La cura parta dalla famiglia
Ma è in ogni famiglia che si deve tornare a curare, non soltanto i bisogni primari, ma il dialogo, l'ascolto e l'insegnamento dei valori fondamentali. Sono i genitori, prima che gli insegnanti, ad essere chiamati, in virtù del ruolo che rivestono, ad aiutare i propri figli, maschi e femmine, sin da bambini a diventare competenti sotto il profilo emotivo.
A formarli e farli crescere accompagnandoli nel loro personale percorso evolutivo, adoperandosi affinché sia sano, come persone prima che come uomini e donne del domani. Ad insegnare ad accettare che le difficoltà e gli imprevisti così come i fallimenti e i rifiuti fanno parte della vita. E che le imperfezioni, le fragilità, le debolezze non sono la fine di tutto. E che, passandoci dentro, si può diventare più forti e resilienti.
Una misura efficace potrebbe essere insegnare alle figlie ad essere più vigili e prudenti nelle relazioni con gli uomini. A stare attente a chi danno fiducia. Ma una donna giovane, quando ama, tende a vedere soltanto la bellezza del verde della propria vallata.
Alcune donne imparano ad essere più caute in età matura, dopo aver già vissuto amori malati. Altre invece ancora non riescono a mettere distanza, a denunciare, a scappare. E potrebbero essere le prossime vittime. L'unica difesa davvero salvavita è trovare la forza di tagliare ogni rapporto con l'amore malato , andarsene e farsi aiutare, tornando ad essere e sentirsi protetta nella sicurezza di affetti più sinceri e delle associazioni antiviolenza.

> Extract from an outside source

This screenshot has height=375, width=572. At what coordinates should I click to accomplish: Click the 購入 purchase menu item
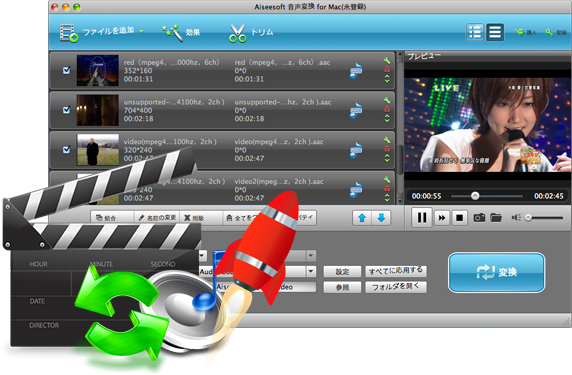(526, 32)
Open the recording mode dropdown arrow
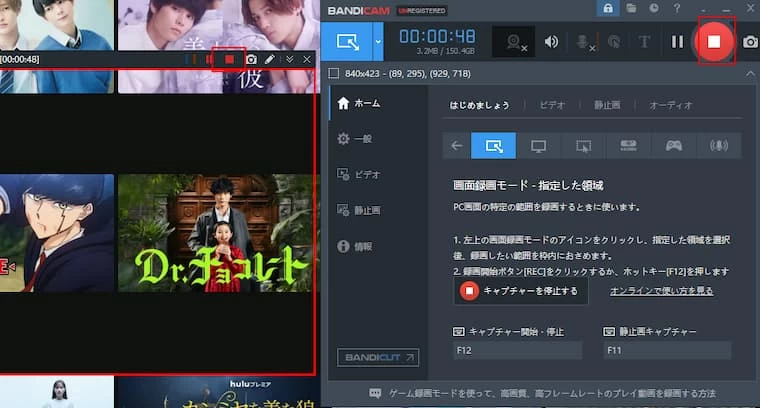 click(377, 42)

La cronaca dell'ultimo femminicidio , la cui storia straziante è giunta all'epilogo con l'arresto dell'assassino in Germania, è dolorosa ed impietosa. In nome dell'umanità, si dovrebbe piangere per tutti i protagonisti della vicenda, sia per i due giovani che per le rispettive famiglie.
È drammatico morire di amore malato, sul marciapiede di una zona industriale, colpita a morte da oltre 20 coltellate al collo e alla testa. Caricata esanime su un’auto, scaricata a 100 chilometri lontana da casa. E finire per sette giorni in fondo ad un dirupo del lago di Bracis, adagiata dietro ad una roccia, nascosta alla vista da un sacco dell'immondizia.
Risparmiata dai lupi che abitano quella zona impervia. Ritrovata da un cane della Protezione Civile del Friuli Venezia-Giulia. È inquietante che un ragazzo di 22 anni sia capace di uccidere con tanta ferocia e di fuggire per una settimana, incurante degli appelli di suo padre e di sua madre e con la consapevolezza, se non la colpa, del delitto compiuto.
Mi angoscia pensare che un giovane uomo, che potrebbe essere un figlio, si sia fermato sulla corsia di emergenza di un’autostrada tedesca soltanto perché aveva finito la benzina e che sia stato catturato, grazie ad un mandato di arresto europeo, tradito dai fari spenti.
Viene da chiedersi lo stato della sua salute mentale , anche se gli psichiatri sostengono che i femminicidi non sono dovuti a raptus. Filippo non era un mostro, come ogni volta la narrazione descrive questi assassini, era un uomo normale, addirittura considerato buono ed innocuo dai suoi amici e conoscenti. Un figlio perfetto con una buona famiglia. Aveva tuttavia un segno distintivo, la violenza, che forse sapeva ben celare e si svelava nell'intimità.
È angosciante mettersi nei panni dei suoi genitori, annientati . È così che muore una brava ragazza di 22 anni, per aver amato un coetaneo, con la faccia da bravo ragazzo. Il movente, secondo i criminologi che studiano il profilo di Filippo, è averlo lasciato pur restandogli buona amica.
Cogliendo il disagio affettivo che viveva nella relazione più intima, lei aveva cercato di allontanarsi. Non è bastato. Giulia, che allunga la lista luttuosa delle donne che sono state assassinate, non sarà purtroppo l'ultima anche se, di fronte all'ennesimo femminicidio, la società civile dice basta e si interroga ogni volta sempre più profondamente.
Dopo di lei, a distanza di sette giorni, è stata freddata a colpi di lupara Francesca Romeo, una dottoressa di 67 anni che tornava a casa dopo aver terminato il suo turno di lavoro alla guardia medica a Santa Caterina, un paesello calabrese di trecento abitanti sull'Aspromonte. Pur sembrando un agguato in stile mafioso, non si conosce ancora il movente né il nome dell'uomo che l'ha uccisa.